Personalprobleme bei Gericht

Der Minister verwies auf den von der Regierungskoalition in Berlin geplanten „Pakt für den Rechtsstaat“, der unter anderem mehr Personal in der Justiz und die Möglichkeit schnellerer Verfahren vorsieht. Der Pakt werde Kernthema einer Konferenz mit Bundeskanzlerin Angela Merkel (CDU) und den Ministerpräsidenten Anfang Dezember sein. „Das Strafverfahrensrecht führt in der Praxis in vielen Fällen dazu, dass Prozesse immer wieder exzessiv in die Länge gezogen werden“, sagte Seehofer.

Als Beispiel nannte er ein geplatztes Verfahren in Koblenz gegen 26 mutmaßliche Neonazis. Die Verteidigung habe unter anderem mehr als 240 Beweis- und 500 Befangenheitsanträge gestellt. „So kann man natürlich auch einen Rechtsstaat ad absurdum führen.“ Die Justiz kämpfe dabei mit massiven Personalproblemen: In der Zivil- und Strafgerichtsbarkeit allein fehlten rund 2000 Richter und Staatsanwälte.

Das Strafverfahrensrecht führt in der Praxis in vielen Fällen dazu, dass Prozesse immer wieder exzessiv in die Länge gezogen werden.

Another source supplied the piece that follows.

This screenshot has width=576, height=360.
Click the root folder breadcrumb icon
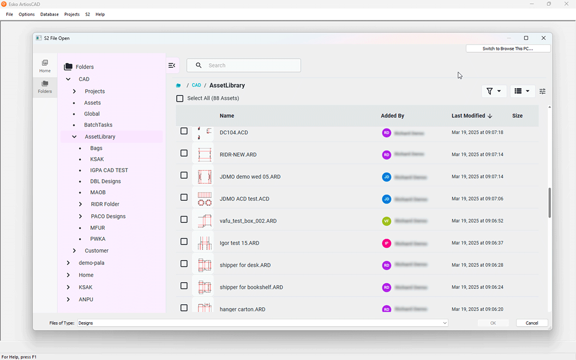[179, 85]
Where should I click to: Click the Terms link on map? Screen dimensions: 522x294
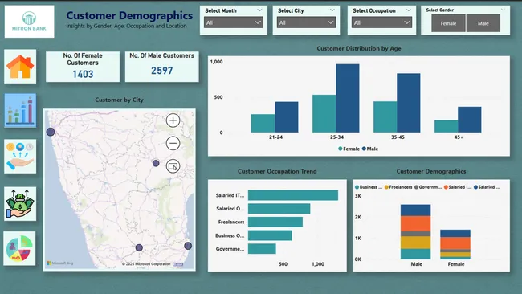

Horst Seehofer, Innenminister

Zugleich wandte sich Seehofer gegen Kritik, die Überwachung durch Sicherheitsbehörden nehme zu. In den öffentlichen Debatten entstehe zuweilen der Eindruck, Deutschland sei von zwei Seiten gefährdet – zum einen durch Kriminelle und Terroristen, zum anderen durch den Staat, der nichts anderes im Sinn habe, als möglichst alle Bürger zu überwachen. Deutschland sei jedoch kein Überwachungs-, sondern ein Rechtsstaat, betonte der Innenminister.

Digital aufrüsten

Nach Seehofers Darstellung kann die Polizei im Vergleich zur Lage vor zwanzig oder dreißig Jahren nicht mehr, sondern sogar deutlich weniger agieren. Die Sicherheitskräfte brauchten gerade wegen der zunehmenden Digitalisierung jedoch nicht weniger, sondern mehr Befugnisse. Als Beispiele nannte Seehofer die Telefonüberwachung und die Befugnisse der Polizei, etwa eine Wanze in ein Auto einzubauen. Kaum ein Täter telefoniere noch über das Festnetz, stattdessen würden das Internet oder Messengerdienste wie Skype und Whatsapp genutzt. Die Unterscheidung zwischen Telekommunikationsdiensten und Telemediendiensten müsse daher aufgehoben werden.